§ **Task requirements**
Please retype exactly the lines from the one containing "Task: Choose the 永久持续升级 heading" through the end of the records, leaving out the pictures.

══ Exercise inputs ══

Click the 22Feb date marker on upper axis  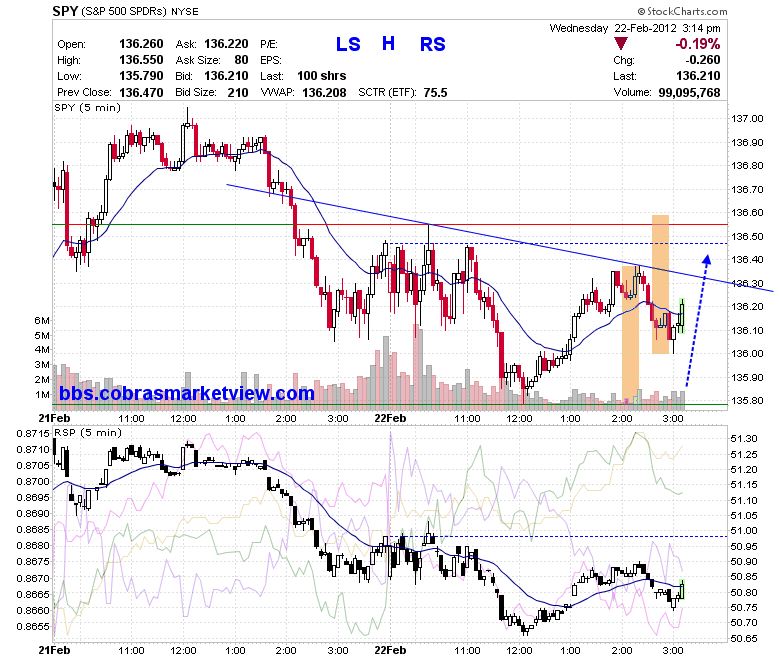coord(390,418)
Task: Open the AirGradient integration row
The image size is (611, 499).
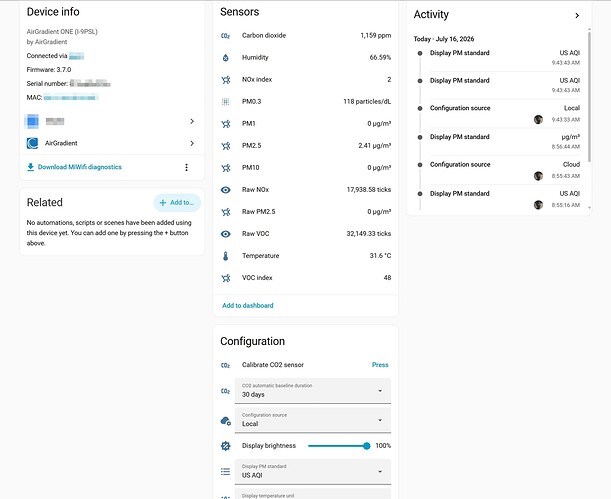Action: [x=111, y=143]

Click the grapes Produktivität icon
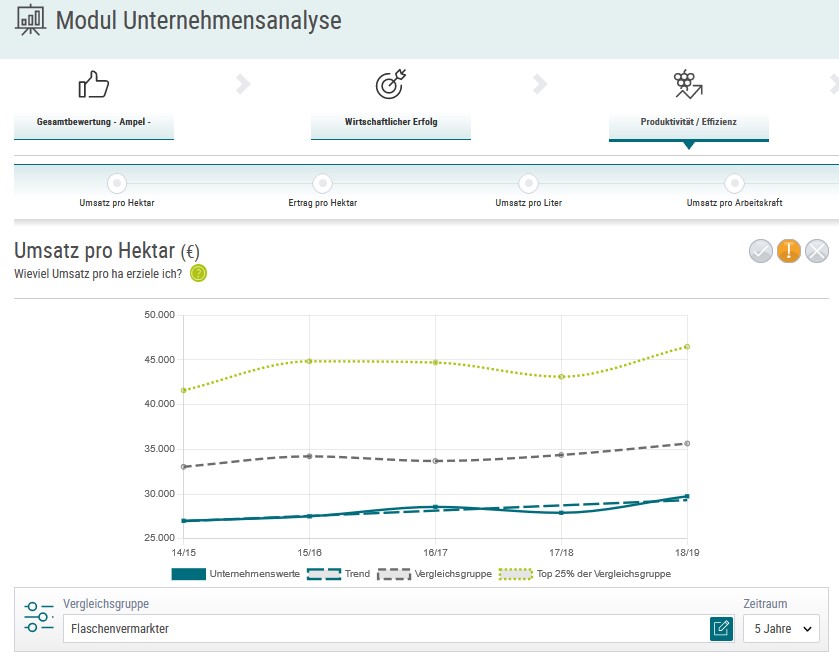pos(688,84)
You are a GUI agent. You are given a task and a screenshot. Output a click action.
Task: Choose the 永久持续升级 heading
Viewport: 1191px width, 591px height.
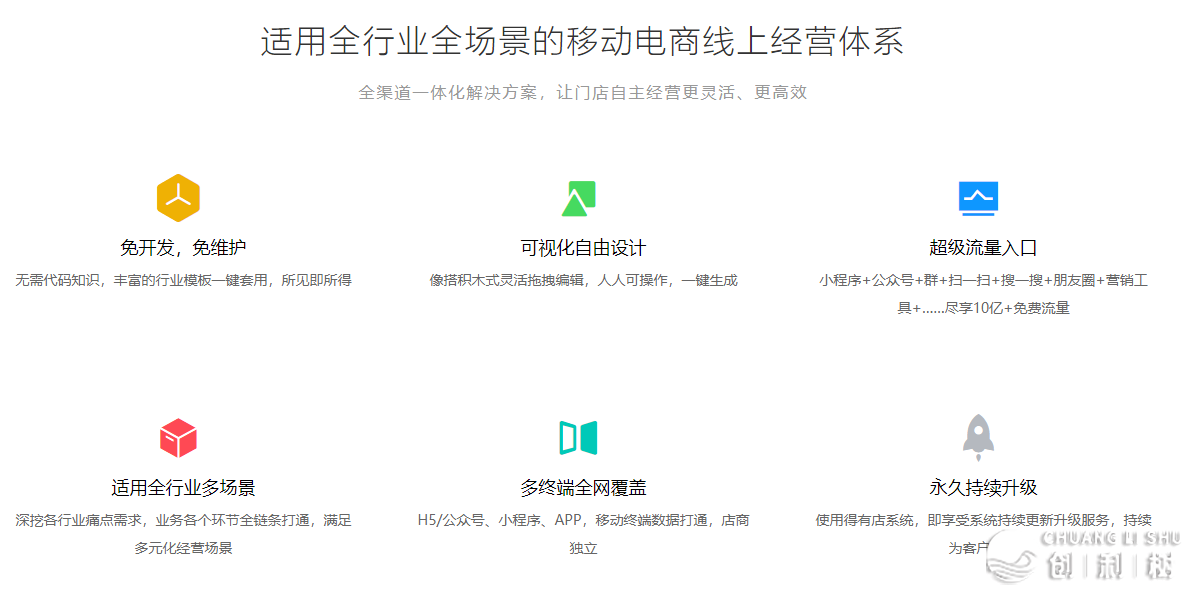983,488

═══

§ **Response**
Task: Choose the 永久持续升级 heading
Viewport: 1191px width, 591px height.
983,488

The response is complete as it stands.